The merit of Aeneas now had moved the Gods. Even Juno stayed her lasting hate, when, with the state of young Iulus safe, the hero son of Cytherea was prepared for Heaven. In a council of the Gods, Venus arose, embraced her father's neck, and said: «My father, ever kind to me, I do beseech your kind indulgence now; grant, dearest, to Aeneas, my own son and also your own grandson, grant to him a godhead power, although of lowest class, sufficient if but granted. It is enough to have looked once upon the unlovely realm. And once to have gone across the Stygian streams.»

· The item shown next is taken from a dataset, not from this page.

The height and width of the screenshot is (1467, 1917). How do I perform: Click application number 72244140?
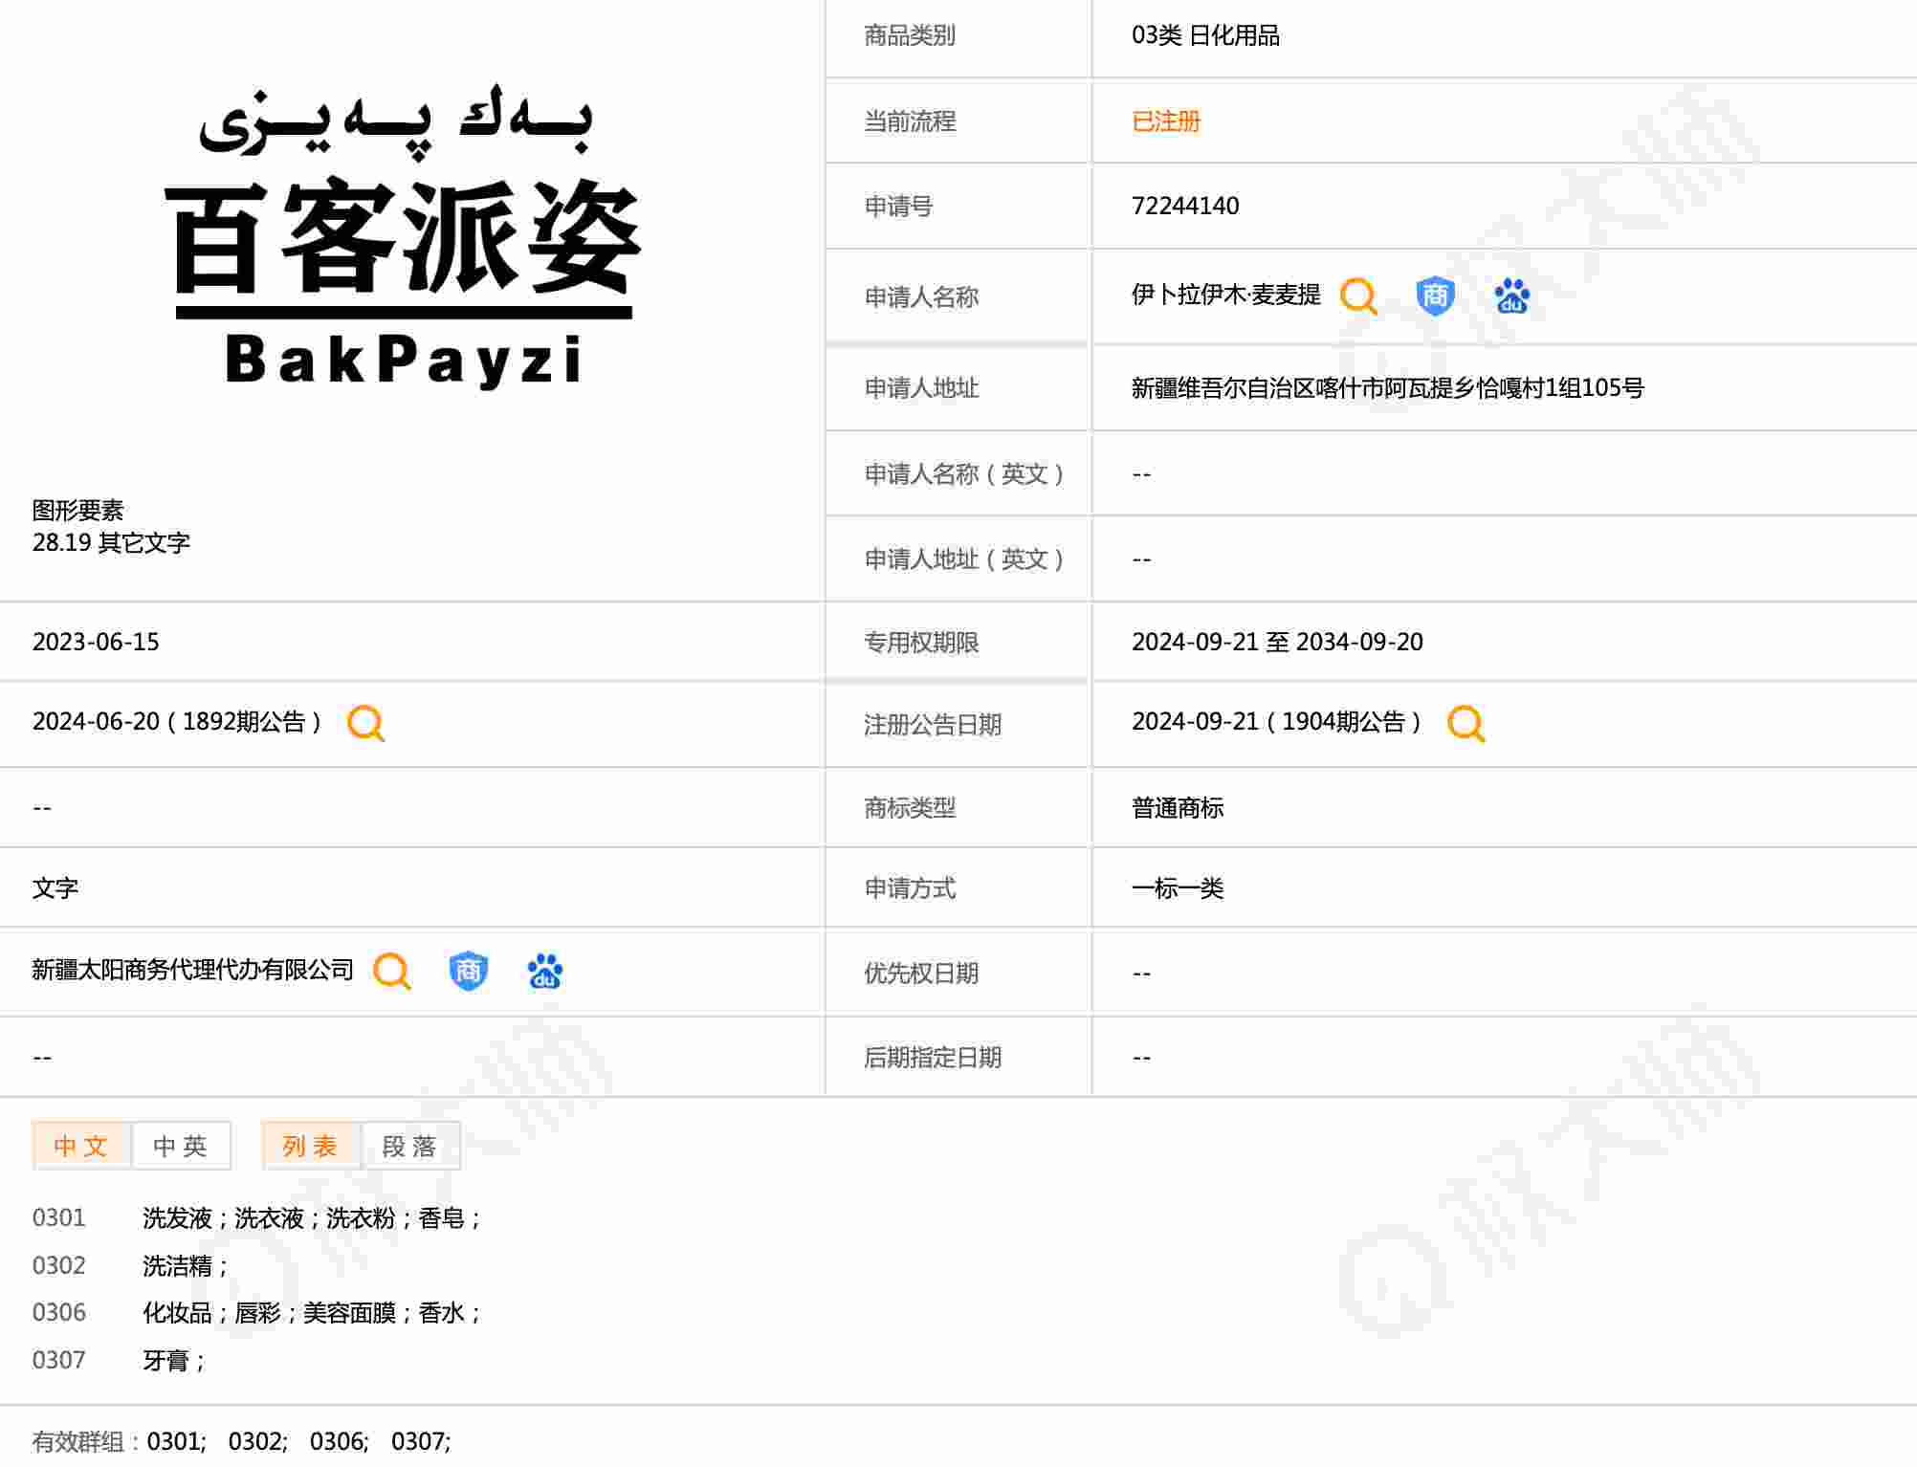pos(1184,206)
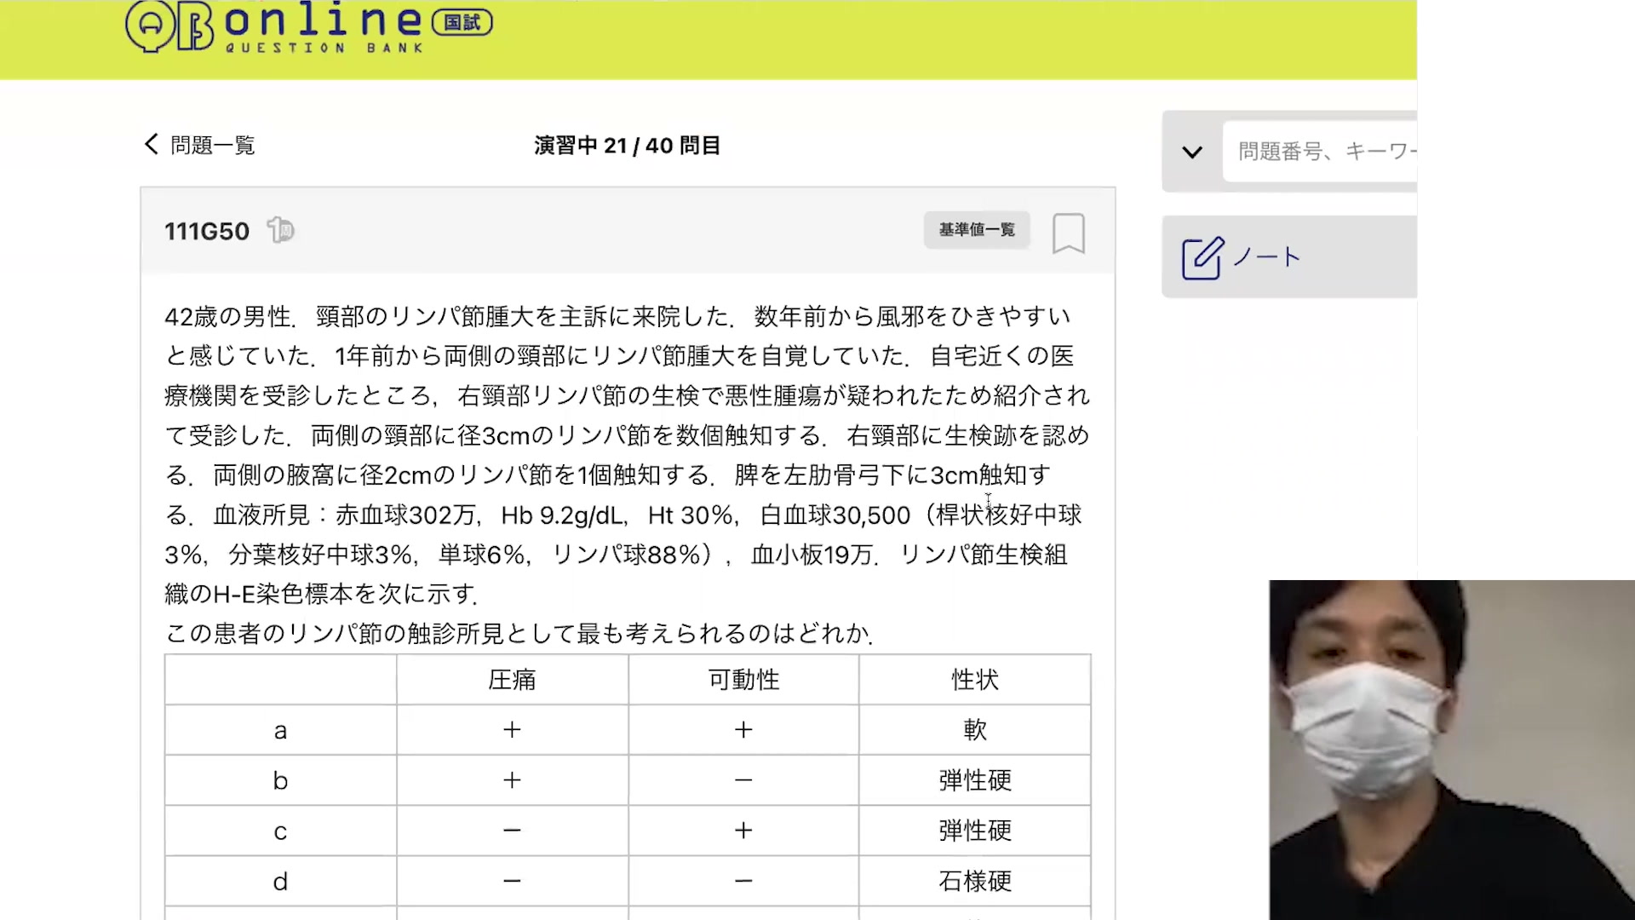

The Gods assented, and the Queen of Jove nodded consent with calm, approving face. The father said, «You well deserve the gift, both you who ask it, and the one for whom you ask it: what you most desire is yours, my daughter.» He decreed, and she rejoiced and thanked her parent. Borne by harnessed doves over and through the light air, she arrived safe on Laurentine shores: Numicius there winds through his tall reeds to the neighboring sea the waters of his stream: and there she willed Numicius should wash perfectly away from her Aeneas every part that might be subject unto death; and bear it far with quiet current into Neptune's realm.

The horned Numicius satisfied the will of Venus; and with flowing waters washed from her Aeneas every mortal part, and sprinkled him, so that the essential part of immortality remained alone, and she anointed him, thus purified, with heavenly essence, and she touched his face with sweetest nectar and ambrosia mixt, thereby transforming him into a God. The throng of the Quirini later named the new God Indiges, and honored him.